**Alıntı Metin**
------------
Asım Öz: Turgut Cansever’in mimarlık anlayışından başlayalım isterseniz: Siz Cansever mimarlığını nasıl tanımlıyorsunuz?
Halil İbrahim Düzenli: Her şeyden önce bir inanmış adam olarak. Biraz çarpıtarak da olsa, Cemal Kafadar’ın kitabının başlığıyla “İki Cihan Âresinde” bir adam. Yaratıcının ve eşyanın tabiatının idrakinde ve buna uygun fiillerin, mimarlığın inşasının gayretinde birisi olarak. Benim çalışmamın başlığı da bunu vurguluyor zaten. Mimarlık anlayışı bunlardan bağımsız olarak düşünülemez. En azından söylemlerini dikkate almamız gerektiğini düşünüyorum. Türkiye mimarlık ortamının eksik bıraktığı tarafı bu. Söylemini işin içine katanlar ve çoğunluğu mimar olmayanlar onun için zaten “bilge mimar”, “mütefekkir mimar”, “muhakkik mimar”, “düşünce adamı ve mimar” sıfatlarını kullanmıştı. Benim vurgum, her ikisinin birbirini baskılayan değil, bütünleyen şeyler olduğu noktasında.
Cansever mimarlığı üzerine çalışmaya nasıl başladınız?
Yıl 1997 idi. Mimarlık Bölümü lisans eğitimimin ikinci yılıydı. Turgut Cansever’in eserleriyle tanışmam o zamanlara denk geliyor. Amasya’da doğmuş, orta düzen bir Anadolu ailesinin ferdi olarak mimarlık bölümünü kazanmışım ve haliyle mimarlık konusunda neredeyse hiç bir şey bilmiyordum. Hele birinci sınıftan itibaren mimarlık ve sanata dair bilgiler, tasarım kuramları, oran-orantı gibi temel tasar kuralları, sürekli takip ettiğimiz yabancı dergilerdeki mimarlık ürünleri vs. ile üniversite öncesi bilgilerimle ve dünyaya bakış açımla neredeyse hiç örtüşmeyen karşılaşmalarım olmuştu. Fakat Cansever’in 1997’de yayınlanan Kubbeyi Yere Koymamak ile İslam’da Şehir ve Mimari kitaplarını okuduğumda mimarlığın aslında ailemden bana ulaşmış olan geleneksel bilgilerimle örtüştürebileceğini düşündüm. Mimarlıkla aramda bir bağ kurulmaya başladı. O zamanlar mimar olmaya asıl karar verdiğim zamanlardır diyebilirim. İşte bu tarihten sonra Cansever düşüncelerini ve mimarisini daha yakından takip etmeye başladım. 2000 yılında bitirme projesi konumuz mahalle tasarımıydı. Onu Cansever’in HABITAT II için kaleme almış olduğu Hak-iş yayınlarından çıkan Şehir ve Konut Üzerine Düşünceler isimli kitabını referans alarak yaptım. Burada beni hayatımda en çok mutlu eden olaylardan bir tanesini de zikretmek isterim. Bitirme projesini 2000 yılında tamamlamıştım. 2003 yılında Mimar Sinan Üniversitesi’nde Türkiye Yazarlar Birliği tarafından Cansever adına bir sempozyum düzenlenmişti ve o sempozyuma bir de Cansever sergisi eşlik ediyordu. Sergide Ballıkuyumcu Evleri’nin projelerini ilk defa gördüm ve bitirme projemle olan benzerliği beni çok mutlu etti. Sonuçta Cansever’in düşüncelerinden yola çıkarak somutlaştırmaya çalıştığım proje onun somut bir projesiyle oldukça benzerdi. Bu projeden sonra yüksek lisans tezimde de Turgut Cansever ve düşüncelerine çok daha yakından bakmak istedim. 2005 yılında tezimi savundum ve 2009 yılında da temelini o tezin oluşturduğu İdrak ve İnşa kitabı yayınlandı. Bütün bu öyküyü özetleyecek olursam Cansever üzerinde çalışma kararımın 1997 yılına kadar geriye gidebileceğini söylemek abartı olmaz sanırım.
------------
**Görevler**
A - Söyleşiye göre aşağıdaki soruları lütfen yanıtlayın.
(i) Halil İbrahim Düzenli, Mimarlık Bölümü lisans eğitiminin ikinci yılında hangi yıldaydı?
(ii) 2000 yılındaki bitirme projesinin konusu neydi?
(iii) Temelini yüksek lisans tezinin oluşturduğu kitabın adı nedir ve hangi yılda yayınlandı?
B - Söyleşide "Halil İbrahim Düzenli: Her" sözcükleriyle açılıp "çalışmaya nasıl başladınız?" sözcükleriyle kapanan kısmı aynen tekrar yazın.

**Ham Veri**
------------
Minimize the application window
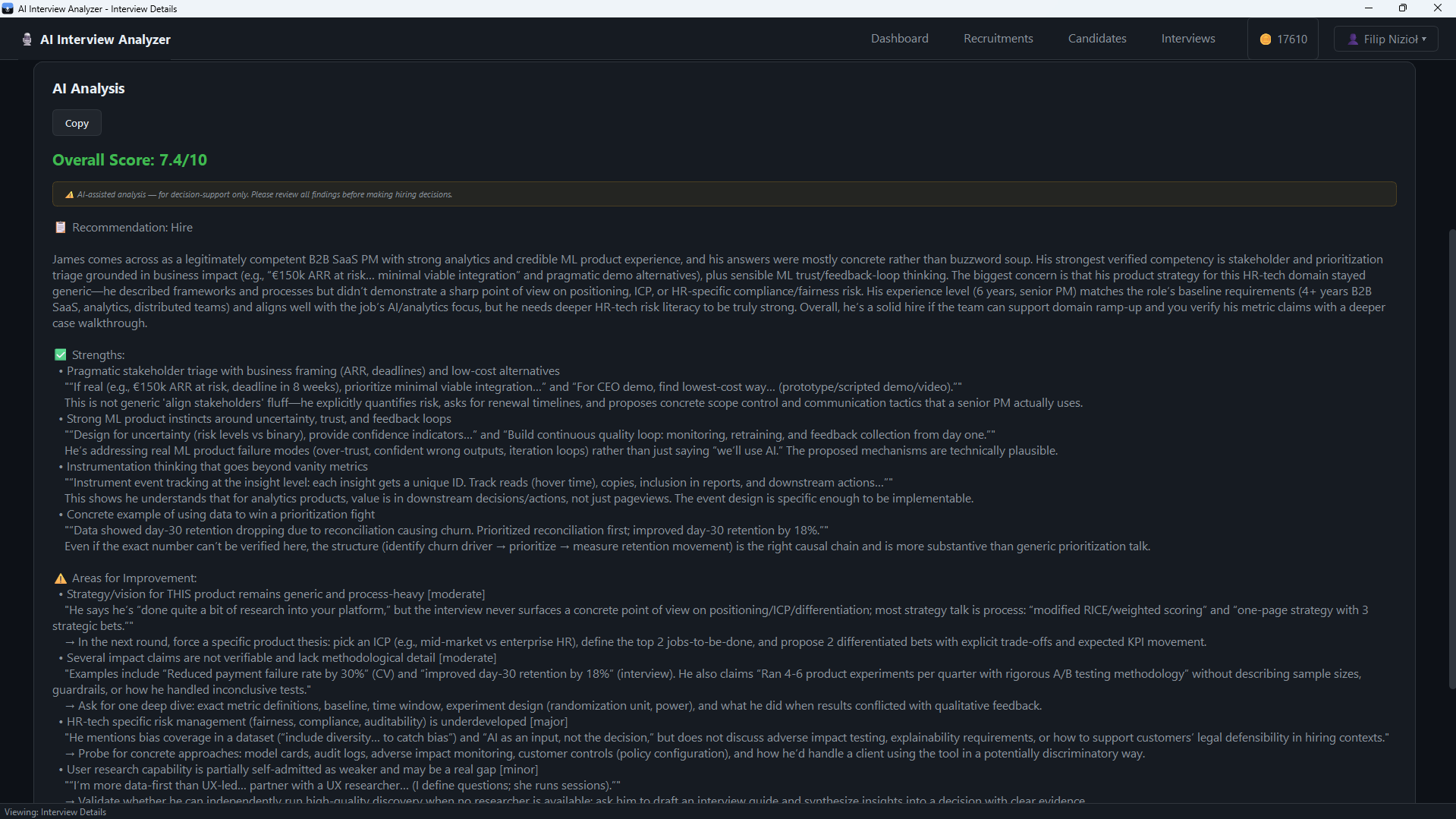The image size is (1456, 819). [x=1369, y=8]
------------
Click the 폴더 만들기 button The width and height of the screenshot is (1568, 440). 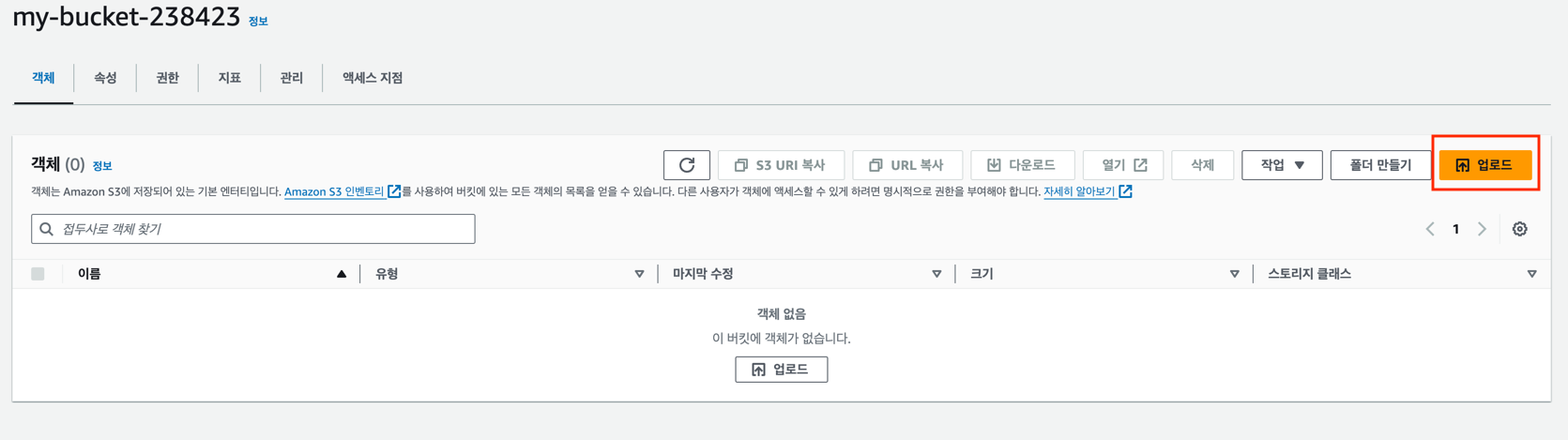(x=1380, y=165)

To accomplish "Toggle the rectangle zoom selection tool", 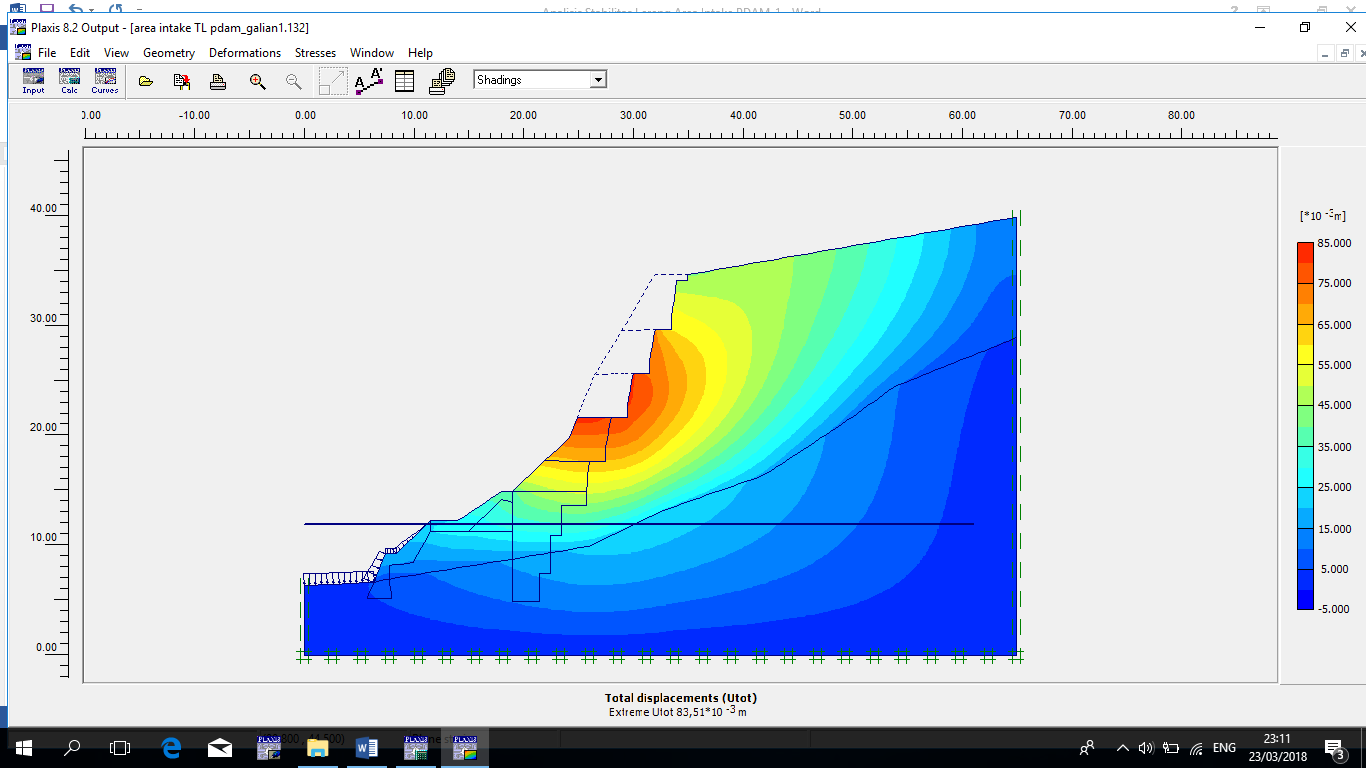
------------
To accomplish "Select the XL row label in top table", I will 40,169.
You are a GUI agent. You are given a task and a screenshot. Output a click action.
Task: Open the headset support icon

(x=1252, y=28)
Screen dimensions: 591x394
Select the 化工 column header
------------
**Görev Yanıtları**
A -
(i) 1997
(ii) Mahalle tasarımı
(iii) İdrak ve İnşa, 2009

B -
Halil İbrahim Düzenli: Her şeyden önce bir inanmış adam olarak. Biraz çarpıtarak da olsa, Cemal Kafadar’ın kitabının başlığıyla “İki Cihan Âresinde” bir adam. Yaratıcının ve eşyanın tabiatının idrakinde ve buna uygun fiillerin, mimarlığın inşasının gayretinde birisi olarak. Benim çalışmamın başlığı da bunu vurguluyor zaten. Mimarlık anlayışı bunlardan bağımsız olarak düşünülemez. En azından söylemlerini dikkate almamız gerektiğini düşünüyorum. Türkiye mimarlık ortamının eksik bıraktığı tarafı bu. Söylemini işin içine katanlar ve çoğunluğu mimar olmayanlar onun için zaten “bilge mimar”, “mütefekkir mimar”, “muhakkik mimar”, “düşünce adamı ve mimar” sıfatlarını kullanmıştı. Benim vurgum, her ikisinin birbirini baskılayan değil, bütünleyen şeyler olduğu noktasında.
Cansever mimarlığı üzerine çalışmaya nasıl başladınız?